DON DARIO SI PRESENTA

"Amati sino alla fine per grazia e non per merito"

Faccio fatica a scrivere qualcosa di me, a presentarmi, perché rischierei di autodefinirmi in etichette e questo non sarebbe giusto per me, come per nessun essere umano. Certo le etichette sono a volte delle scorciatoie che ci possono aiutare, ma nello stesso tempo sono assai rischiose se ci definiscono. Se dunque devo scegliere “un’etichetta” per presentarmi quale potrebbe essere? Ritengo di essere una persona amata in maniera incredibile da Dio, graziata al di là di ogni aspettativa da Lui e assolutamente inadeguata a questi doni che Egli mi ha fatto. Per il resto vi chiedo la pazienza e l’umiltà di scoprirmi poco alla volta così come io scoprirò le bellezze e povertà vostre poco alla volta. Vi lascio però uno scritto interessante, forse un po’ datato, dove l’autore (non mi ricordo il nome),in maniera simpatica e arguta ci fa vedere il rischio delle etichette:

« Se il prete parla dieci minuti più a lungo, è un parolaio. Se durante una predica parla forte, allora urla. Se non predica, non capisce niente. Se possiede un’auto personale, è capitalista, è mondano. Se non ha un’auto personale, non è capace di adattarsi ai tempi. Se visita i suoi fedeli fuori parrocchia, allora gironzola dappertutto. Se frequenta le famiglie, non è mai in casa. Se rimane in casa, non visita mai le famiglie. Se parla di offerte e chiede qualcosa, non pensa ad altro che a far soldi. Se non organizza feste, gite, incontri, nella parrocchia non c’è vita. Se in confessionale si concede tempo, è interminabile. Se fa in fretta, non è capace di ascoltare. Se comincia la messa puntualmente, il suo orologio è avanti. Se ha un piccolo ritardo, fa perdere tempo a un mucchio di gente. Se abbellisce la chiesa, getta via i soldi inutilmente. Se non lo fa, lascia andare tutto alla malora. Se parla da solo con una donna, c’è sotto qualcosa. Se parla da solo con un uomo, eh! Se prega in chiesa, non è un uomo d’azione. Se si vede poco in chiesa, non è un uomo di Dio. Se si interessa degli altri, è un impiccione. Se non si interessa, è un egoista. Se parla di giustizia sociale, fa politica. Se è giovane, non ha esperienza. Se è un vecchio, non si adatta ai tempi. Se muore, non c’è nessuno che lo sostituisce».
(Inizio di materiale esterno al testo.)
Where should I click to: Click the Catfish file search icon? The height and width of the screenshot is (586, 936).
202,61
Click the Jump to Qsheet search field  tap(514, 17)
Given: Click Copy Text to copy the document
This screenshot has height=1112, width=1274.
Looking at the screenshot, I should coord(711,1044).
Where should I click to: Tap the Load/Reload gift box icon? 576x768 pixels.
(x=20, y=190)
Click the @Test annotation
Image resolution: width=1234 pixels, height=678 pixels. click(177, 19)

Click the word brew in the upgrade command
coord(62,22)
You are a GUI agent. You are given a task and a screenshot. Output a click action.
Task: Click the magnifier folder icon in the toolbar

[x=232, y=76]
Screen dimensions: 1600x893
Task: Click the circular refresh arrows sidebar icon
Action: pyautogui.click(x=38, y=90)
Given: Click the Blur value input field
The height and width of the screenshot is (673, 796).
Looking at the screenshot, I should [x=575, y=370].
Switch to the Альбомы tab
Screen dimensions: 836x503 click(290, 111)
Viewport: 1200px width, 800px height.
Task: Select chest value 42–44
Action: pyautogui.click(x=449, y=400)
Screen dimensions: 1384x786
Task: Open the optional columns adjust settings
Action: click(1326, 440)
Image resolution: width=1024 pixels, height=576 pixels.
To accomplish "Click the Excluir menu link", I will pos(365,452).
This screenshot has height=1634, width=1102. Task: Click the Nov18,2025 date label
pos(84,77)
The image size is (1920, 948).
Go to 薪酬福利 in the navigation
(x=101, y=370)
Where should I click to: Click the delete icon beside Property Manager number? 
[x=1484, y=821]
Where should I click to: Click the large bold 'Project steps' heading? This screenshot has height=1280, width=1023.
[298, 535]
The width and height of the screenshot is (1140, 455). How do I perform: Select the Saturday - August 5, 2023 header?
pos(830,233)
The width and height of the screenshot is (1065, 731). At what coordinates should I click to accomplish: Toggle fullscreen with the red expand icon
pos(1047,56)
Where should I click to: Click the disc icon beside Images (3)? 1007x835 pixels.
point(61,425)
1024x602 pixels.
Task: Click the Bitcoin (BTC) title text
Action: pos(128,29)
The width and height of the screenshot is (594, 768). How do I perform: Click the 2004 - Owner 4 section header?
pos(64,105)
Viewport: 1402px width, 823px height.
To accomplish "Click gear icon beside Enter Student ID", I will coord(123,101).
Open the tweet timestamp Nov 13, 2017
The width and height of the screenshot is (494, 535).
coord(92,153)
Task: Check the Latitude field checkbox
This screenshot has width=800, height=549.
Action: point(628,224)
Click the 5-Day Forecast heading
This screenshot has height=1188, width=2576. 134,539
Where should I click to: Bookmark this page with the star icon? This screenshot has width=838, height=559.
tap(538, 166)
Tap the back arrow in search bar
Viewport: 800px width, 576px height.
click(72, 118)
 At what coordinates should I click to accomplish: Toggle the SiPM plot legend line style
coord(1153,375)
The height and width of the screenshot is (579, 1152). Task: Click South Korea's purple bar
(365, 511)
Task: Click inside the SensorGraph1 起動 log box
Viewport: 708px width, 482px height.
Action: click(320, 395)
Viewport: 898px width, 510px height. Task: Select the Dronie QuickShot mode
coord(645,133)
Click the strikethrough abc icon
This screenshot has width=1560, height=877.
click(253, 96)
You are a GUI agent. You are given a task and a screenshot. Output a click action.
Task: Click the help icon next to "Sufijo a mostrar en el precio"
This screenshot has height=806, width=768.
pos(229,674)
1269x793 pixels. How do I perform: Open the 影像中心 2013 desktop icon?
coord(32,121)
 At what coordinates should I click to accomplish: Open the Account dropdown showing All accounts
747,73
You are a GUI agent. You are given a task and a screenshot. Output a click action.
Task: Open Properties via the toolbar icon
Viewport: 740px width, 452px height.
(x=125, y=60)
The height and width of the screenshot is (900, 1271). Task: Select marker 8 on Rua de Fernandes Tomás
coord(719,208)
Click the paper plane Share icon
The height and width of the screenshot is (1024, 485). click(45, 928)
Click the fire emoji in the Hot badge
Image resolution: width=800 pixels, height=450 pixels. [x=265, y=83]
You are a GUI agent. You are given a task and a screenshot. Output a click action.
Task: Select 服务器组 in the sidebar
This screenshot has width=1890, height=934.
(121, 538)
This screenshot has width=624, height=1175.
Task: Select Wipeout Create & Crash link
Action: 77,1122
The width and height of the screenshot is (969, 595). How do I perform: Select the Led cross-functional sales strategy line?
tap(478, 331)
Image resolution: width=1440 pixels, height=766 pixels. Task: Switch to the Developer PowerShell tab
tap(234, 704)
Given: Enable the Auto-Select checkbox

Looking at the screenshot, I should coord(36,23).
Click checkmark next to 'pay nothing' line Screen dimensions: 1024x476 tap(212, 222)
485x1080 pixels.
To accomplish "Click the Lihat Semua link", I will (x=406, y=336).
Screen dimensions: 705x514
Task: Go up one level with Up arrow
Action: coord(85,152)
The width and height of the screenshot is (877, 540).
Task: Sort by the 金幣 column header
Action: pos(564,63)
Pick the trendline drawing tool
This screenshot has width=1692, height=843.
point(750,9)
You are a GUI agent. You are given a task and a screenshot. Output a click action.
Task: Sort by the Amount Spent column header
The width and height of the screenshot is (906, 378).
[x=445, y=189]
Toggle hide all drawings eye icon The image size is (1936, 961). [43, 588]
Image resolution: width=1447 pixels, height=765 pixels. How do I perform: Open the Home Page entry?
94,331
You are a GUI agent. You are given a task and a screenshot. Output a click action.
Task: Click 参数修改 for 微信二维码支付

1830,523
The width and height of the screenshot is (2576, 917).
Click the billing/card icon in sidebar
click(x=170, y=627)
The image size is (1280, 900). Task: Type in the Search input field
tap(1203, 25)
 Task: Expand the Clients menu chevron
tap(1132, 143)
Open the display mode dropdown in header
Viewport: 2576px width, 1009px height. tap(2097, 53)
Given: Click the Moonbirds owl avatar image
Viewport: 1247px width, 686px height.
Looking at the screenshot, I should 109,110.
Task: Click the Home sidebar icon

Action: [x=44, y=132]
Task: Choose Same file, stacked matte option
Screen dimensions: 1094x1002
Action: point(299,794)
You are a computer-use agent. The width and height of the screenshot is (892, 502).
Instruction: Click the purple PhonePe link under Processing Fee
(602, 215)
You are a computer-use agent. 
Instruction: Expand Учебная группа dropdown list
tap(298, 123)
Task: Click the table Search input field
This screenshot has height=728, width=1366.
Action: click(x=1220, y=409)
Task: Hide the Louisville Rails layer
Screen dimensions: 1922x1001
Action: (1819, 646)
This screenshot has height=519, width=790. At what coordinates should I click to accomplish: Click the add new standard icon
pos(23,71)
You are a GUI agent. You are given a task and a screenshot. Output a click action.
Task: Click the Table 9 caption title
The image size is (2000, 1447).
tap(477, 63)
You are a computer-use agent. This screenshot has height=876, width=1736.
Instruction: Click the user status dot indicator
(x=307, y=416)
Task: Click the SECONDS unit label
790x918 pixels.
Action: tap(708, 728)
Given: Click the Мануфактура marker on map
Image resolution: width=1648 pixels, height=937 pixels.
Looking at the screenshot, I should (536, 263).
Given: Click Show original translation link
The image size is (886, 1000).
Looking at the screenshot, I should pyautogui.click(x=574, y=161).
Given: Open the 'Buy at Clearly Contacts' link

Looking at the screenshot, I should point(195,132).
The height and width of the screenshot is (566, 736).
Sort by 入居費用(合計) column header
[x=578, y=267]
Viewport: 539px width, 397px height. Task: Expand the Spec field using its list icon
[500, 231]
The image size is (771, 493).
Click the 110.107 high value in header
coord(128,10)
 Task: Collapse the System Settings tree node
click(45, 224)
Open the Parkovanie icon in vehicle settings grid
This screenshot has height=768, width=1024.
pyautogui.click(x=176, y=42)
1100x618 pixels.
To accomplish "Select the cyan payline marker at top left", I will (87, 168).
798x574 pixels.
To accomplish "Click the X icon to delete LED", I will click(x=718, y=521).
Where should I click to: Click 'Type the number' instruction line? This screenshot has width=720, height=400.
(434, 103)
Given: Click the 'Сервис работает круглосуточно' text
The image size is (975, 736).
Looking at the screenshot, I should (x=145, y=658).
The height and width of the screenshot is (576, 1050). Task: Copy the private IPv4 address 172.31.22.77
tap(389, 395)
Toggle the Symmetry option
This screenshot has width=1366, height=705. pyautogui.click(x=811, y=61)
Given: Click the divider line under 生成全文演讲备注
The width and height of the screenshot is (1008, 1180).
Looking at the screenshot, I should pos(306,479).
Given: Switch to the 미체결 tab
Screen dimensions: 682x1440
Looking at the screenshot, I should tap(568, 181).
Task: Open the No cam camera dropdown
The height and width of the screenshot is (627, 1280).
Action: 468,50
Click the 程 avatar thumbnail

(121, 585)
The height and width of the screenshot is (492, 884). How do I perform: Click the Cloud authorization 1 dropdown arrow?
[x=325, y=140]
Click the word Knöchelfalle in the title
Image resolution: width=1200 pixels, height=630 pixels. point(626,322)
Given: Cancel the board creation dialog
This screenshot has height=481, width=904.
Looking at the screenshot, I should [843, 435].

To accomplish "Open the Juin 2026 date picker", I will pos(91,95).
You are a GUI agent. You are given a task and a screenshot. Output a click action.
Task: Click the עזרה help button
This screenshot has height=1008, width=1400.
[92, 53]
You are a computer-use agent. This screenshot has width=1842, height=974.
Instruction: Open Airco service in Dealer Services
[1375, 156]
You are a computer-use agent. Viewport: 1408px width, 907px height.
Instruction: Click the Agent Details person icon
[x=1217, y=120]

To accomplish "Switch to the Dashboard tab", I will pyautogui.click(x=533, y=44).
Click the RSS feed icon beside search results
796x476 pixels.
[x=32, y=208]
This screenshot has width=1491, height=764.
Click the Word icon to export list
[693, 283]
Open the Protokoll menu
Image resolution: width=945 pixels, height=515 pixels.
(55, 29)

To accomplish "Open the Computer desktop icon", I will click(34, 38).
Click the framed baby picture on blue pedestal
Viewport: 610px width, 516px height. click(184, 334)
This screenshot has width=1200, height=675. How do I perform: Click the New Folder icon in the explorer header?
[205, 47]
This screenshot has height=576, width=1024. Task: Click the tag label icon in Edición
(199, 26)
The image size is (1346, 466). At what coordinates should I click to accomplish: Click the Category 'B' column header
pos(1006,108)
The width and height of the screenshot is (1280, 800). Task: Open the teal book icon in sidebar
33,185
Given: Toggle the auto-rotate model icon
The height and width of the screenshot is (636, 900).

Forse ci stanno un po’ tutte queste etichette ma forse anche no, in ogni caso soffermiamoci innanzitutto sul bello che vale per me e per voi, ovvero dal riconoscere di essere amati e salvati dal Signore in maniera totale ed eterna (il motto del nostro anno di ordinazione infatti è: li amò sino alla fine) e che ognuno di noi, come può, è chiamato ad amare imparando da Lui. Allora iniziamo insieme questa avventura per il tempo che il Signore ci donerà.